## Directives
1. Please answer these questions from the memorandum opinion below, marking each answer (a), (b), or (c):
(a) On what date did Michael C. Van Vleck file his Chapter 7 petition?
(b) What was his base monthly salary at Bechtel Corporation as of the date of bankruptcy?
(c) What percentage general partner did he become in Exeter Development Company?
2. Reproduce the memorandum opinion below word for word, from "Stuart J. Radloff, Radloff" to "U.S.C. §§ 101- 1330).", inclusive.
3. Turn the paragraph of the memorandum opinion below that begins "The Trustee subsequently filed" into a short bulleted list that keeps its main facts.

## Document section
===
Stuart J. Radloff, Radloff Riske, Clayton, MO, for Defendants.
MEMORANDUM OPINION
JURISDICTION
This Court has jurisdiction over the parties and subject matter of this proceeding pursuant to 28 U.S.C. §§ 1334, 151, and 157 and Local Rule 29 of the United States District Court for the Eastern District of Missouri. This is a "core proceeding" pursuant to 28 U.S.C. § 157(b)(2)(H), which the Court may hear and determine.
PROCEDURAL BACKGROUND
1. On February 22, 1996 Michael C. Van Vleck filed a petition seeking relief under Chapter 7 of the Bankruptcy Code ( 11 U.S.C. §§ 101- 1330).
2. The Trustee subsequently filed this adversary proceeding alleging that the Debtor had transferred assets fraudulently. Specifically, the Trustee argues that nearly two and one half years worth of payments on Debtor's mortgage and transfers made to pay for repairs and maintenance to the home of the Debtor and his non-debtor spouse owned for two and one half years before filing bankruptcy constituted fraudulent transfers under a provision of Missouri's version of the Uniform Fraudulent Transfer Act (Mo.Rev.Stat. § 428.024 (1994)). The Trustee maintains his position despite the facts that none of the challenged mortgage payments were prepayments and the transfers for repairs and maintenance were made in the ordinary course of the family's financial affairs.
3. Debtor and his wife filed a timely answer to the Trustee's complaint.
4. The Court held a hearing at which counsel for the Trustee and for the Defendants appeared and presented argument.
FACTUAL FINDINGS
The Parties stipulated to the following facts:
1. Debtor, Michael C. Van Vleck (sometimes "Michael") is a Debtor under a Chapter 7 proceeding filed by him on February 22, 1996. David A. Sosne is the duly appointed, acting and qualified Trustee ("Trustee").
2. Michael has been married to Candice Van Vleck (sometimes "Candice") for approximately 28 years. Candice is not a Debtor in any bankruptcy proceeding.
3. As of the date of bankruptcy, Michael was employed by Bechtel Corporation as a human relations manager, and had been so employed for 3½ years. His base salary, exclusive of overtime and overseas allowances, was $5,840.00 per month.
4. The Van Vlecks have two daughters, ages 19 and 20. During most off their marriage, Candice has maintained the household and raised the children. Michael is the only source of financial support for the family.
5. In approximately 1984, Michael became a 20 percent general partner in a real estate partnership known as Exeter Development Company ("Exeter"). Exeter owned an office building in Richardson, Texas, the purchase of which was financed through a loan from Alice Savings and Loan ("Alice") for approximately $7,000,624.86, and secured by a deed of trust upon the office building.
6. The managing general partner of Exeter was Ronald White (sometimes "White") who was responsible for the partnership finances.
7. In approximately 1985, Exeter defaulted on its note to Alice, and the office building was taken over by the savings and loan. Michael moved out of state and had limited contact with Exeter or White after 1986, and was not apprized of as to the disposition of the office building until after 1994.
===
## Information supplied
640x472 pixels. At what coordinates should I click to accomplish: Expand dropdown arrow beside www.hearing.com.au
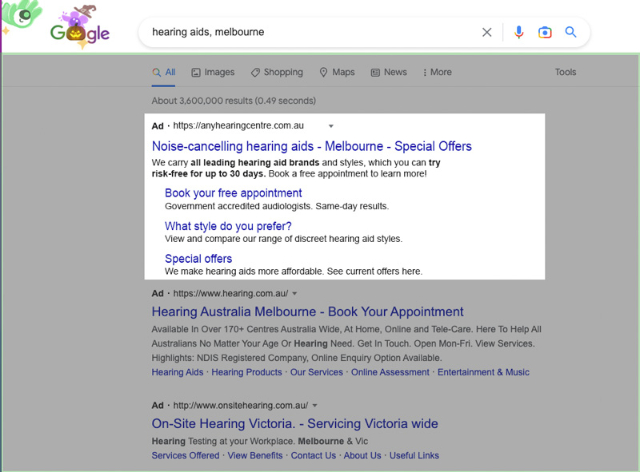(x=295, y=294)
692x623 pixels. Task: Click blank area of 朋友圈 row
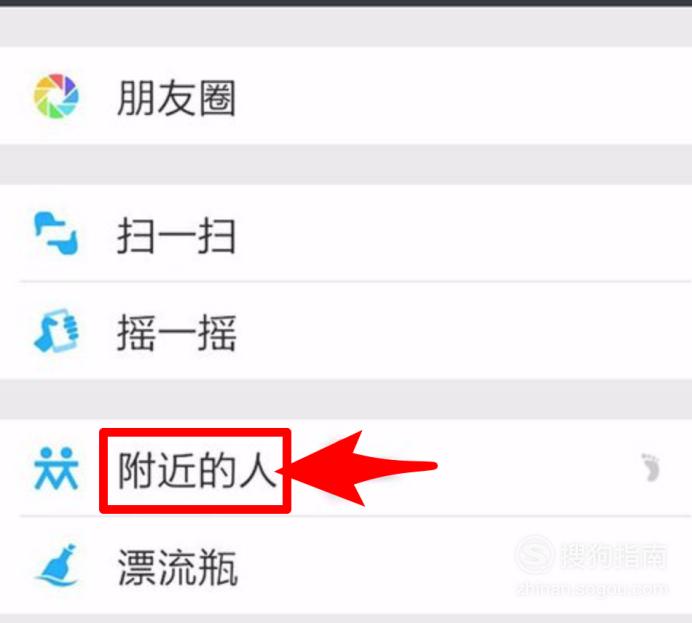[463, 96]
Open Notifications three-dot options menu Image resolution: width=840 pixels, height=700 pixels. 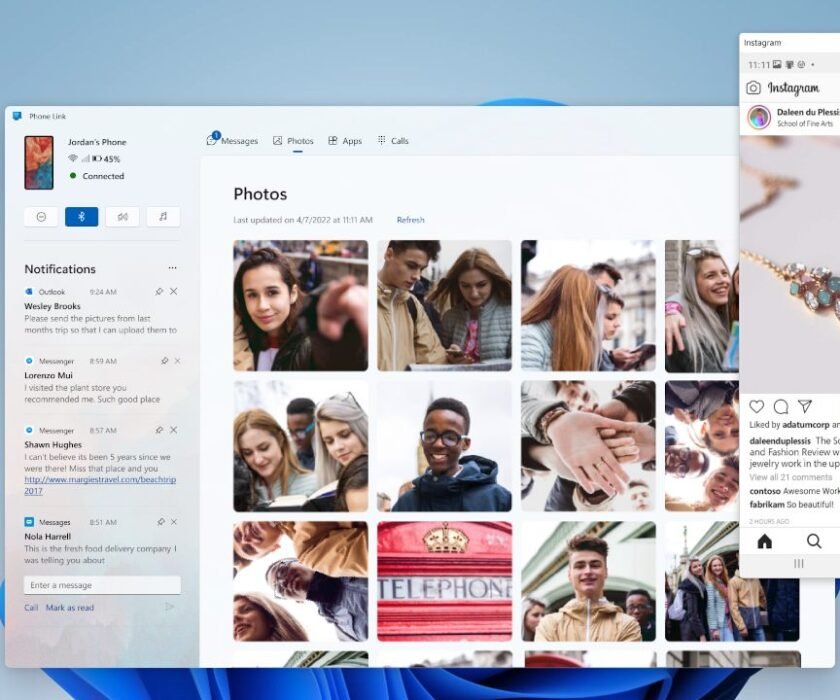(x=172, y=268)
===
## Solutions to the exercise
1.
(a) February 22, 1996
(b) $5,840.00 per month, exclusive of overtime and overseas allowances
(c) 20 percent

2.
Stuart J. Radloff, Radloff Riske, Clayton, MO, for Defendants.
MEMORANDUM OPINION
JURISDICTION
This Court has jurisdiction over the parties and subject matter of this proceeding pursuant to 28 U.S.C. §§ 1334, 151, and 157 and Local Rule 29 of the United States District Court for the Eastern District of Missouri. This is a "core proceeding" pursuant to 28 U.S.C. § 157(b)(2)(H), which the Court may hear and determine.
PROCEDURAL BACKGROUND
1. On February 22, 1996 Michael C. Van Vleck filed a petition seeking relief under Chapter 7 of the Bankruptcy Code ( 11 U.S.C. §§ 101- 1330).

3.
- The Trustee filed this adversary proceeding, alleging that the Debtor fraudulently transferred assets.
- The challenged transfers were nearly two and a half years of mortgage payments, plus payments for repairs and maintenance to the home that the Debtor and his non-debtor spouse owned for two and a half years before the bankruptcy filing.
- The claim rests on Missouri's version of the Uniform Fraudulent Transfer Act (Mo.Rev.Stat. § 428.024 (1994)).
- The Trustee holds this position even though none of the mortgage payments were prepayments, and the repair and maintenance transfers were made in the ordinary course of the family's financial affairs.